__Records for locating described items__:
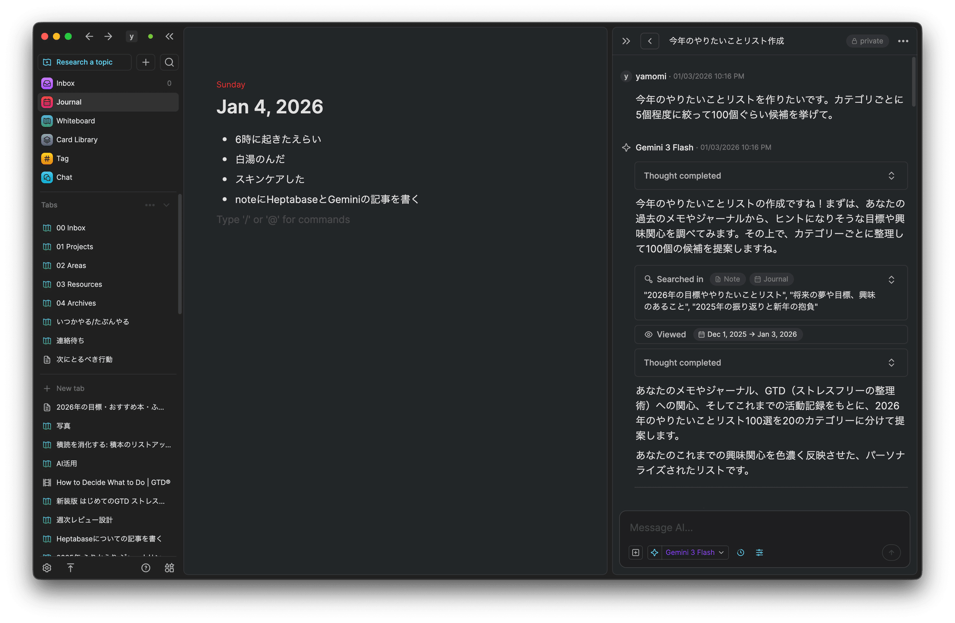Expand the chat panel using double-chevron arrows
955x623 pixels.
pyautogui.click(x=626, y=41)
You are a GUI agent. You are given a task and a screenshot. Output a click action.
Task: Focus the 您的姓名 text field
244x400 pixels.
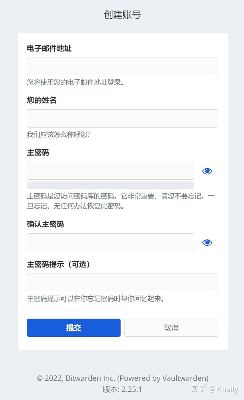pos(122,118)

---

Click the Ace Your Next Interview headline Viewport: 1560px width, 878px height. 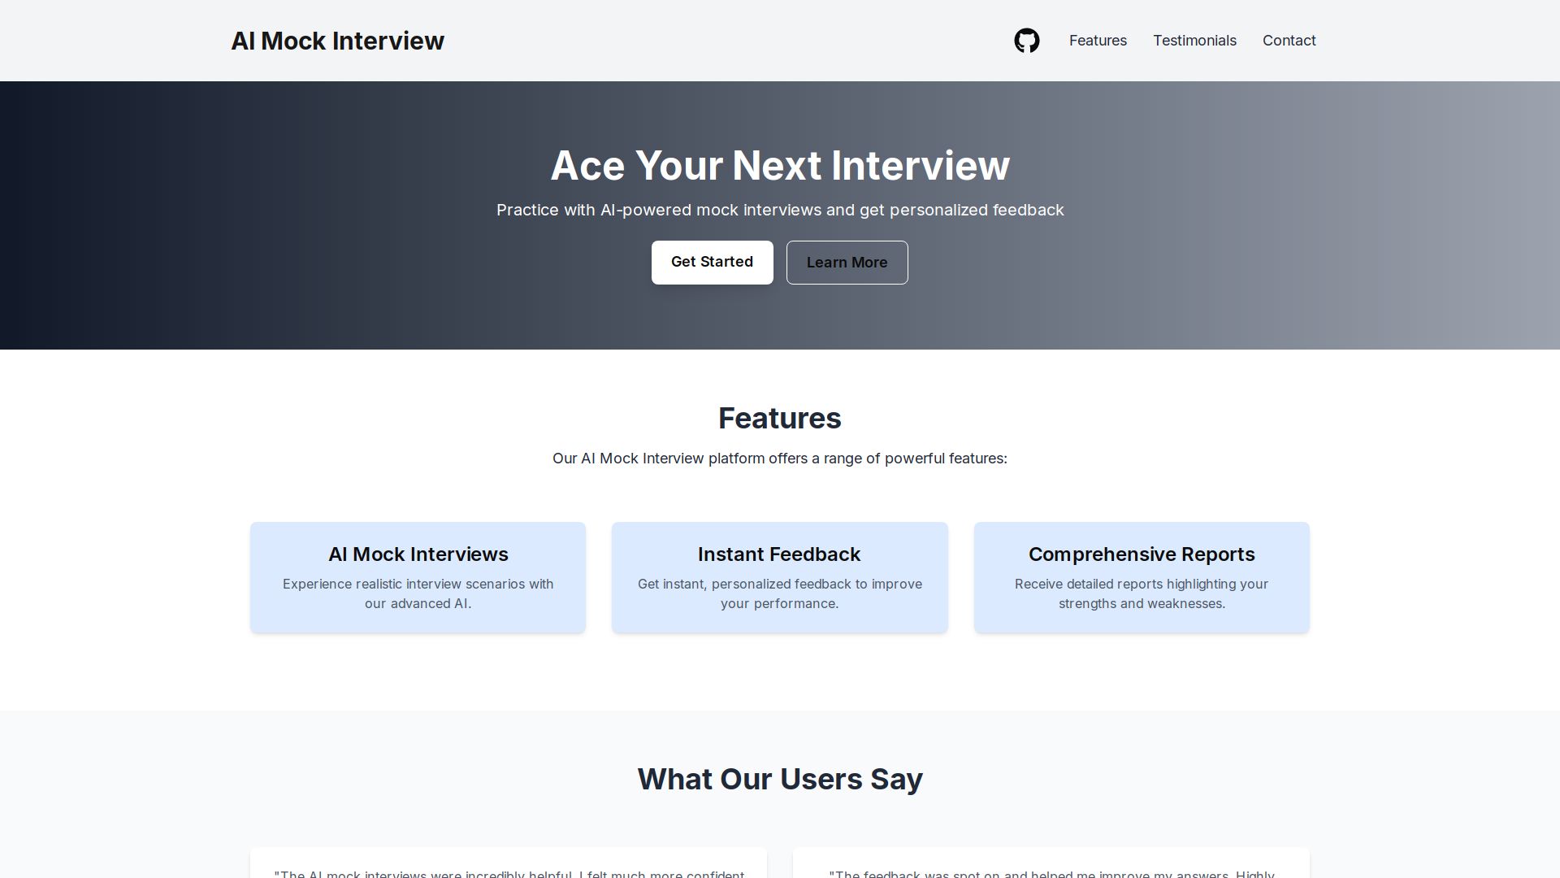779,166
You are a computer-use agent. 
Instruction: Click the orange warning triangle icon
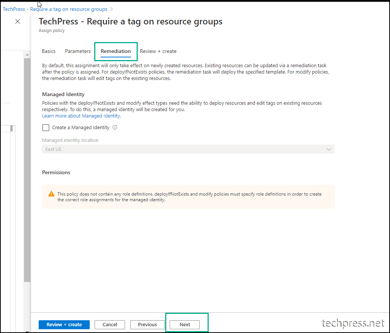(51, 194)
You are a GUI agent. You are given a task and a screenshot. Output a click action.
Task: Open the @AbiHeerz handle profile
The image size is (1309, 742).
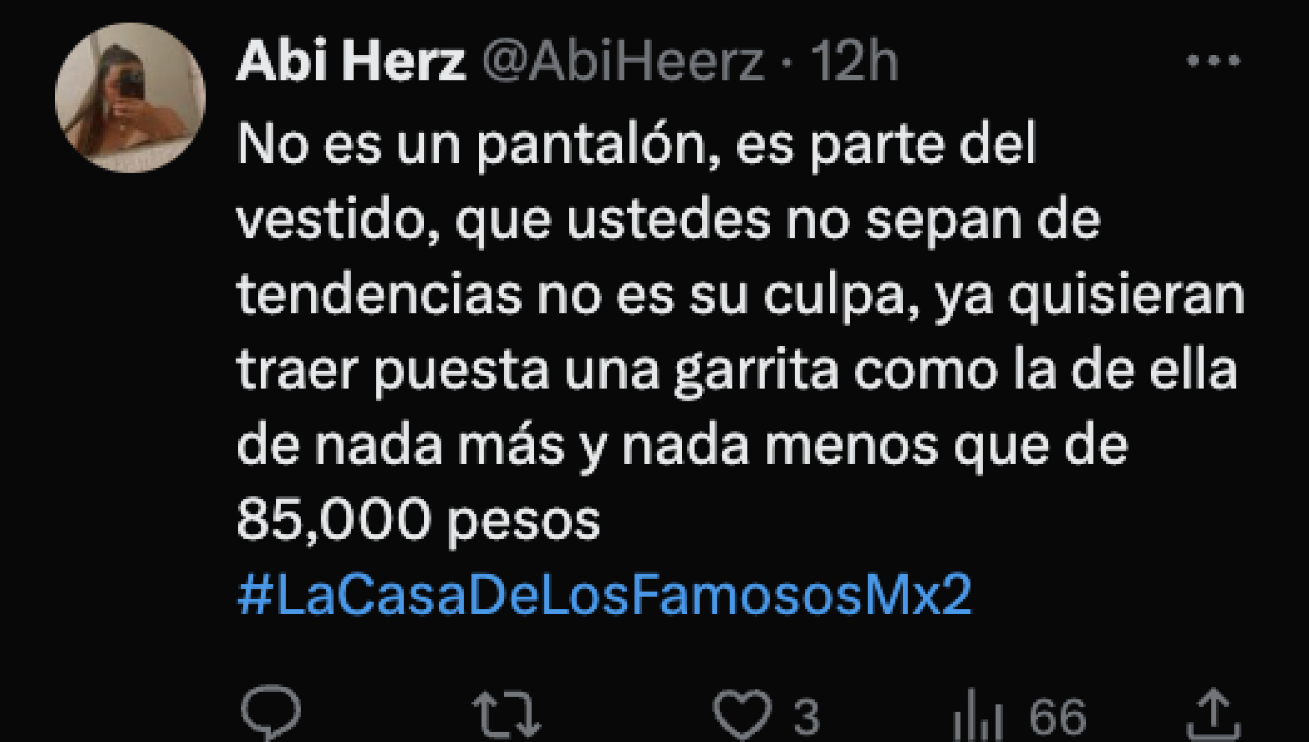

__Objective__: Present the records from the line with "Expand the chat" to the line with "pos(122,118)" as a Markdown table with the columns Row and Line, one numbered row per line, skipping blank lines and leaving out the pictures.

__Exercise output__:
| Row | Line |
|---|---|
| 1 | Expand the chat panel using double-chevron arrows |
| 2 | 955x623 pixels. |
| 3 | pyautogui.click(x=626, y=41) |
| 4 | You are a GUI agent. You are given a task and a screenshot. Output a click action. |
| 5 | Task: Focus the 您的姓名 text field |
| 6 | 244x400 pixels. |
| 7 | pos(122,118) |